A boy might be pleased (“I’m a man!”), confused (“What’s this mess all about?”), or disturbed (“It was a goat in my dream!”) by the fantasies or wonder if they mean something. It’s far more likely, however, that a boy won’t remember the images— he’ll just go back to sleep or get ready for school.

Information about wet dreams is difficult to come by largely because, no surprise here, boys are seldom asked the pertinent questions. Several medical websites provide information about wet dreams and encourage questions. They’re reasonably consistent in their advice.

1. Foremost, wet dreams are normal, common, and don’t mean one is a sexual deviant.

2. Masturbation slows down or stops wet dreams. If one wants a wet dream, stop masturbating.

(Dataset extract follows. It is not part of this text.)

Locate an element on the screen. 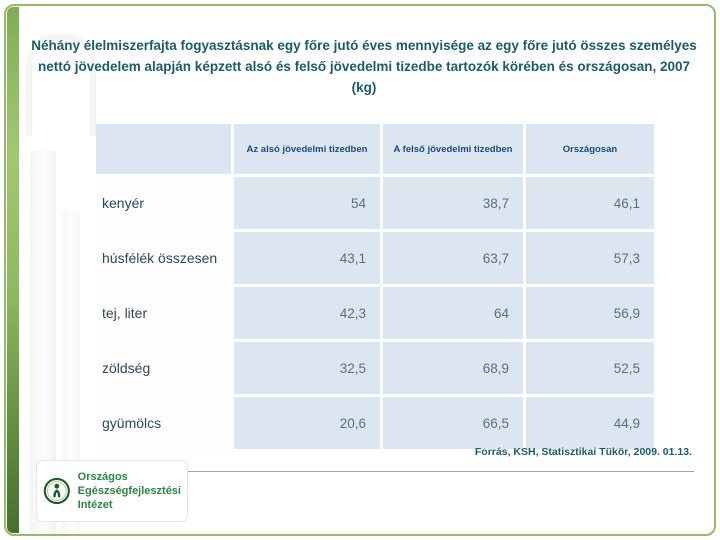  row-label: zöldség is located at coordinates (164, 368).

3. Just because one dreams about having sex with a baby cousin, sister, pet dog, male race car driver, female cheerleader, or exposing oneself on the gridiron doesn’t necessarily mean one is into pedophilia, incest, bestiality, homosexuality, heterosexuality, or exhibitionism.

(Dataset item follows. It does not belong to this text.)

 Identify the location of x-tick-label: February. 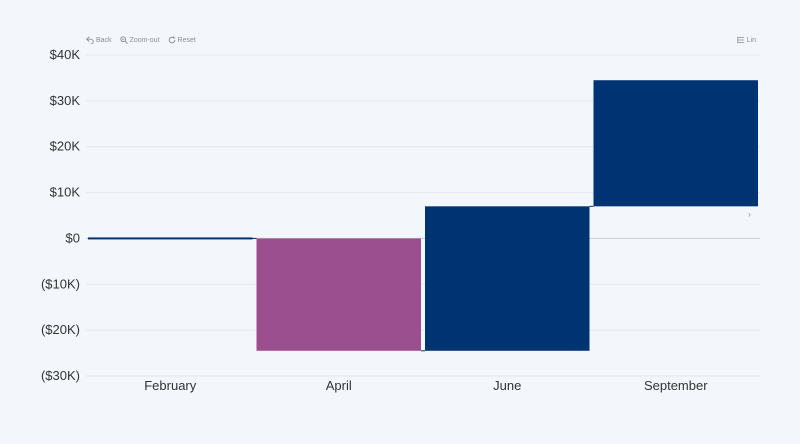
(170, 386).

4. There’s no need to feel guilty, embarrassed, or sinful because of a wet dream. Most boys have them.

5. Enjoy them while one can because they taper off with maturity and sexual activity.

Bewildered and Bemused

Among the young men I’ve interviewed (Savin-Williams, 2016, 2017), about 60 percent recalled a wet dream, although many could not actually remember the essential details. They were not sure how old they were when they had the dreams or what the dreams were about. Of those who remembered, the first occurred between ages 10 and 22, usually before entering high school. The go-to period tended to be ages 11 to 13.

Almost no one told his friends, parents, or anyone because, “In my house, not a thing to talk about.” Most common, the young men could only guess at their ages or their dreams’ images. Their reactions to the dreams, though, were vivid—perhaps puzzlement or immediate recognition. One boy’s dream wasn’t “intense but thought my wetness was sweat but then lifted my boxers. Pretty cool, but damn messy.”

A 14-year-old’s experience was mildly embarrassing because he thought he had wet himself. “The first few times it was mildly embarrassing, then I realized, Oh, this is what’s happening.” Fortunately, his mother had taught him how to do laundry. But did he tell his mother why he was doing the laundry? No. Another boy who had his first wet dream in sixth grade, assessed the situation and didn’t feel the need to tell anyone: “Obviously, it’s natural. You can’t help it. But at the same time, it’s not dinner table conversation.”

Several young men couldn’t recall ever having a wet dream but wanted one. One tried to bring one on by abstaining from masturbation for six weeks, “but it never happened. I have had strange sex dreams though.”

Although about half of boys have had wet dreams, few said they were prepared for their first wet dream or described it as a memorable event. The exception were some gay youths who recalled their dream’s male imagery and were thus alarmed about what it might mean for their future self. Nearly all received inadequate information from school-based sex education programs or their parents and thus had to rely on the Internet for sex knowledge during their developing years. It doesn’t have to be this way.

References

Savin-Williams, R. C. (2016). Becoming who I am: Young men on being gay. Cambridge, MA: Harvard University Press.

Savin-Williams, R. C. (2017). Mostly straight: Sexual fluidity among men. Cambridge, MA: Harvard University Press.